* **Provided data**:
-------
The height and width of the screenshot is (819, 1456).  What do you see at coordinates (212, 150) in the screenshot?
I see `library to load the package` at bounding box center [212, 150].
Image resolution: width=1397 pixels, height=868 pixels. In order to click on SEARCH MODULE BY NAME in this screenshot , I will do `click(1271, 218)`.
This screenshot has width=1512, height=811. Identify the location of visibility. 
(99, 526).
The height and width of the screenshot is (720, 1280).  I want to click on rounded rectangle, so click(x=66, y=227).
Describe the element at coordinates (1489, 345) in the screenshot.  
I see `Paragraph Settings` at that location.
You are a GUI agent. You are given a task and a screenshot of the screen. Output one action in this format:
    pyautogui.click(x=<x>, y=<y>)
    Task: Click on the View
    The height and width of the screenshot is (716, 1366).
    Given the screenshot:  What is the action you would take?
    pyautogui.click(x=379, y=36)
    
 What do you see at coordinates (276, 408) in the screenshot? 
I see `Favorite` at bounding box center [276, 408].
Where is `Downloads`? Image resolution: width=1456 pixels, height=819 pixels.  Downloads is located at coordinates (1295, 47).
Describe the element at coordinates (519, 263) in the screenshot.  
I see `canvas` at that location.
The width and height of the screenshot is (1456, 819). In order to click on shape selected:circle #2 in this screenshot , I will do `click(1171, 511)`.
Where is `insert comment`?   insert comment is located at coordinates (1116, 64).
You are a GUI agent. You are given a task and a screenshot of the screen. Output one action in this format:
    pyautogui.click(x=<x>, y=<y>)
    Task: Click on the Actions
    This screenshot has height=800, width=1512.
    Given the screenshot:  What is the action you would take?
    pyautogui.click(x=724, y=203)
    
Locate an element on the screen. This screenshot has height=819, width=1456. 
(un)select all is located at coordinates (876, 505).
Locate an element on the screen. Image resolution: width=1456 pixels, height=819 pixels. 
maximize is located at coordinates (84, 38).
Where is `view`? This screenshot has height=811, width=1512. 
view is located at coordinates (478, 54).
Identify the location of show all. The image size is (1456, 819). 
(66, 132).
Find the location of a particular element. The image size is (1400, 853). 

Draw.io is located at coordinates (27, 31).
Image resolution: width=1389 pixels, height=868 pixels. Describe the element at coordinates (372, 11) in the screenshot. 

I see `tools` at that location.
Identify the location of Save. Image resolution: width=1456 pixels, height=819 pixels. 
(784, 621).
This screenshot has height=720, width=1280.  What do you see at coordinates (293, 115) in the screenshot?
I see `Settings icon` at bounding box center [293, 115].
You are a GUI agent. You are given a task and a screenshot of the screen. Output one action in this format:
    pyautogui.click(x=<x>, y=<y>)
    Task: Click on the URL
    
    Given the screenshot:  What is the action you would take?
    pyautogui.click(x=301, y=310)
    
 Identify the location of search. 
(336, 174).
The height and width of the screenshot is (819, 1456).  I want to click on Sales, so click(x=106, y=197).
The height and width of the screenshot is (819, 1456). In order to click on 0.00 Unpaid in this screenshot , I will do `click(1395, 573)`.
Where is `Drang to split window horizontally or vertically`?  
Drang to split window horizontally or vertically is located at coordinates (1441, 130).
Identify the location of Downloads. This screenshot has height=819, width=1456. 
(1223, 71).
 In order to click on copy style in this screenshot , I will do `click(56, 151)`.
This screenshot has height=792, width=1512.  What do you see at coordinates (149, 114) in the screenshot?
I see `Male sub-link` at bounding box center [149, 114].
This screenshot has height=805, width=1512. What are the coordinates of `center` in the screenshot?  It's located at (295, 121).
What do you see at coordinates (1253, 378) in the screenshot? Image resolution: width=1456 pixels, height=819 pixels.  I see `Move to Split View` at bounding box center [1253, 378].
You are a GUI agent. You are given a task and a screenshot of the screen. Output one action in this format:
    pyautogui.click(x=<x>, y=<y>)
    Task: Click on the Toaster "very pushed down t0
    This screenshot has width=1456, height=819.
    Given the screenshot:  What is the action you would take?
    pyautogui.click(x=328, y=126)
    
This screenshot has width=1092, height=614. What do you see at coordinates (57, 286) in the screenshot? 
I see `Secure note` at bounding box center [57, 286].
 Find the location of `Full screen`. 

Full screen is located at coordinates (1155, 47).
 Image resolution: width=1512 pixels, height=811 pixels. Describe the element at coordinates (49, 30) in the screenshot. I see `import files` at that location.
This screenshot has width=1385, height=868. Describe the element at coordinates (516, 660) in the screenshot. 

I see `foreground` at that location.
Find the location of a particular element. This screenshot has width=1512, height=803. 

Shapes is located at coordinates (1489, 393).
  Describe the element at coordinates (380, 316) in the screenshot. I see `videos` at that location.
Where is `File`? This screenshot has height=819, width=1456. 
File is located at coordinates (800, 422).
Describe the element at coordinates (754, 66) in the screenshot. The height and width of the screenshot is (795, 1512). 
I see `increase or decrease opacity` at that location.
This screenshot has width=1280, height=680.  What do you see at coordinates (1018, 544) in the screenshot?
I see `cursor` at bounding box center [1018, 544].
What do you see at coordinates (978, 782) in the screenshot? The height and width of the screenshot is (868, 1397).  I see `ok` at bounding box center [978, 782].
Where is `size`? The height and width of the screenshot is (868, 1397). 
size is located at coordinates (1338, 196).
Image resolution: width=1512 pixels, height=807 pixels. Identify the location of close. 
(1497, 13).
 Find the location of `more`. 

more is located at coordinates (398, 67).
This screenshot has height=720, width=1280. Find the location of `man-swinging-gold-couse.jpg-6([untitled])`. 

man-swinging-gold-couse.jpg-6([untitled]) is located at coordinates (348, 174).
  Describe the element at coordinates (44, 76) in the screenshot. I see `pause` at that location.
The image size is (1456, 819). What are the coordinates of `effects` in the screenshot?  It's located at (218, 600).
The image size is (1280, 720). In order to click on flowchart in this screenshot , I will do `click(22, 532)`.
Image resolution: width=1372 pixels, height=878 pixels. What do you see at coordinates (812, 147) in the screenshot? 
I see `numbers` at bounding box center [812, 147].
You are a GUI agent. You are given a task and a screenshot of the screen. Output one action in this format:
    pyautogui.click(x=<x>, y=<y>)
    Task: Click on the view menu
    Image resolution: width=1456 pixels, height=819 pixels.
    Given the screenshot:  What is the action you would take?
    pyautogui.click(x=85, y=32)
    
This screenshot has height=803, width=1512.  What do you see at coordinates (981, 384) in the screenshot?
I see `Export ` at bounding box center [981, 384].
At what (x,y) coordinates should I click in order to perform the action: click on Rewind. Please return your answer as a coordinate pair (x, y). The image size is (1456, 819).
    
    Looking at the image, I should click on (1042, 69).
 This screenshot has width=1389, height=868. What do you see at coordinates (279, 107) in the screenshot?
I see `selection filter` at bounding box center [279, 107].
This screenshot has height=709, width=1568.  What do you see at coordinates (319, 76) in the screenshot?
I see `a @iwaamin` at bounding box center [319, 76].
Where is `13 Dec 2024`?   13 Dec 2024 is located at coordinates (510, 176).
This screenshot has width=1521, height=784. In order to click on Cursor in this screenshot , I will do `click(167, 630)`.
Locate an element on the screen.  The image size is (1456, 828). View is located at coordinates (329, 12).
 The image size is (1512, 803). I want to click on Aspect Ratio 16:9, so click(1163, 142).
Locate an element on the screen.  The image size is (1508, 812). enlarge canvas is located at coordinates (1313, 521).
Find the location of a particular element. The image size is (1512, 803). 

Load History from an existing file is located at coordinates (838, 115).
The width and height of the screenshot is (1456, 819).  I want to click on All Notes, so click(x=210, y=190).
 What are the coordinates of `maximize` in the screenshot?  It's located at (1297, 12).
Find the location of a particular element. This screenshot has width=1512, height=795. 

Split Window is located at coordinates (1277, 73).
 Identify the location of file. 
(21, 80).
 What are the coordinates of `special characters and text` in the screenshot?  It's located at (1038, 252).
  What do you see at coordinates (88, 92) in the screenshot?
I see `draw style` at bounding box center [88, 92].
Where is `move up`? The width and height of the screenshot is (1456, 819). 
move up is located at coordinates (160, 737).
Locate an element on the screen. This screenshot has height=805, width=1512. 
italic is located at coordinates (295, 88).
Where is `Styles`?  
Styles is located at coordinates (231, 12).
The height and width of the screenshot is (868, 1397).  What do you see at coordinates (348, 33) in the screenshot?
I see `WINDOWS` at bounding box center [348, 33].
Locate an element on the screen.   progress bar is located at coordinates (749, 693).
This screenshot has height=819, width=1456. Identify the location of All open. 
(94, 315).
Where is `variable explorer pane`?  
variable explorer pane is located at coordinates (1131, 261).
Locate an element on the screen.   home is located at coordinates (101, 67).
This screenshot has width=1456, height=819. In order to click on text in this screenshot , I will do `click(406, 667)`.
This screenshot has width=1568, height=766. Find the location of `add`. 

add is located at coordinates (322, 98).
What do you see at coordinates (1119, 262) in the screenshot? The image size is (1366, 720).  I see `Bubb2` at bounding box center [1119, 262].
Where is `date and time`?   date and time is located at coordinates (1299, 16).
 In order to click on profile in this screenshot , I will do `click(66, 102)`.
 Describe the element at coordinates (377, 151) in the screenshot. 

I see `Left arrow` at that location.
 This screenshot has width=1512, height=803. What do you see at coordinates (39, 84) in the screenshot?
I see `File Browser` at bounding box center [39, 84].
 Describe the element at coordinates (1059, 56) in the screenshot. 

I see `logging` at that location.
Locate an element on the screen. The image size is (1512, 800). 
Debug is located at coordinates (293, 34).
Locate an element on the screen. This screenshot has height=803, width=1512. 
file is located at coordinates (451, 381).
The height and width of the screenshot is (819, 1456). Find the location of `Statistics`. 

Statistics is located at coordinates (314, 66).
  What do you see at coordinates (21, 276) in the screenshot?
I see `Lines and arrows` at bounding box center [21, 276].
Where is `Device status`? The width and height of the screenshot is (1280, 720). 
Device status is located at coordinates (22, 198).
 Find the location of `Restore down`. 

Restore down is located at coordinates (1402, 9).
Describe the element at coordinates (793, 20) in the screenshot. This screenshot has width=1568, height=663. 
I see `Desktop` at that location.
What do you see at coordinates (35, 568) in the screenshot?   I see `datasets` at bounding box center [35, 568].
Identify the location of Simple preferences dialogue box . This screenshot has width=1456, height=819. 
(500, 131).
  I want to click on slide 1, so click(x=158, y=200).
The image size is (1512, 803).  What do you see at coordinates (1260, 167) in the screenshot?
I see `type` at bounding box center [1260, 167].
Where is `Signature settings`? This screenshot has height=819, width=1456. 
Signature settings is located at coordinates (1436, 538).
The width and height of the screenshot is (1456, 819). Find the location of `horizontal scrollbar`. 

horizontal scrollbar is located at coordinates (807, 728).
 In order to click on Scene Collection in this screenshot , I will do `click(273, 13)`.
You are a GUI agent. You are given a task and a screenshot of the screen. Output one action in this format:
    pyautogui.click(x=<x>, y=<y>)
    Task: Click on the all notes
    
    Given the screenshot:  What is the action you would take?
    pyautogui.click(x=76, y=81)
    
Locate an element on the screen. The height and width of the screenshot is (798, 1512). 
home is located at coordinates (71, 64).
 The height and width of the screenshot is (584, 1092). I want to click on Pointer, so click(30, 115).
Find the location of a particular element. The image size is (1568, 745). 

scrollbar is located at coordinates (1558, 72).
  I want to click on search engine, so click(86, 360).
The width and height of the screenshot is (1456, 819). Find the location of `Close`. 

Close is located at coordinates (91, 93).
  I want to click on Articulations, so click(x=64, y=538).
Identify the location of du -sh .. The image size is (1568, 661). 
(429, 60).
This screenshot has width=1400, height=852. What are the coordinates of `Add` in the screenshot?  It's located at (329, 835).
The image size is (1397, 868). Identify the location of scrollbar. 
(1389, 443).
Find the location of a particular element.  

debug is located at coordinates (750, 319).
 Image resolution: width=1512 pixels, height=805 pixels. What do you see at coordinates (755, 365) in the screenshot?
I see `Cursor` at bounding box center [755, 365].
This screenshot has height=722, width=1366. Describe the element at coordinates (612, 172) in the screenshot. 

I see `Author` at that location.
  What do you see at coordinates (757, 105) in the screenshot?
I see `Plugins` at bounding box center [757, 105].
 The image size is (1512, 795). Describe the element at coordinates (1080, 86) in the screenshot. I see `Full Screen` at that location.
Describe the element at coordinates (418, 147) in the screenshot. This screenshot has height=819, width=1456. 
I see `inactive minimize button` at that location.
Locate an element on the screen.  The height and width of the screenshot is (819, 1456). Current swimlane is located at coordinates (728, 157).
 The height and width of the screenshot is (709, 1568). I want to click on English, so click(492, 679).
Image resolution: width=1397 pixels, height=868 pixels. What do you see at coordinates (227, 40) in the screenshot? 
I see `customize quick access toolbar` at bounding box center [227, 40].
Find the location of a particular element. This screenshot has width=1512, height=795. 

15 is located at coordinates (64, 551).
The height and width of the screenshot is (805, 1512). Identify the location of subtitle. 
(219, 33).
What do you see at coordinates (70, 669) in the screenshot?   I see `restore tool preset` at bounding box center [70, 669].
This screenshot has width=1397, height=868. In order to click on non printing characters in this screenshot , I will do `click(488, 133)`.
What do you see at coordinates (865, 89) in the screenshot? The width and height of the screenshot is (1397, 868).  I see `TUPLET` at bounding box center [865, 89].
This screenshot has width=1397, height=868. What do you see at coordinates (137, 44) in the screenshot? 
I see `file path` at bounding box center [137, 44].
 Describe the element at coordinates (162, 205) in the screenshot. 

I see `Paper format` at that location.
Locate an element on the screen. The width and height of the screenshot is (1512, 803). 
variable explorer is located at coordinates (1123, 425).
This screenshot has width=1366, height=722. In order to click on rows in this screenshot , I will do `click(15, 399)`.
-------
* **Required work**:
Find every line above that contains the word "maximize", matching case exactly, and copy each of those lines in full.

* **Result of the task**:
maximize is located at coordinates (84, 38).
 What are the coordinates of `maximize` in the screenshot?  It's located at (1297, 12).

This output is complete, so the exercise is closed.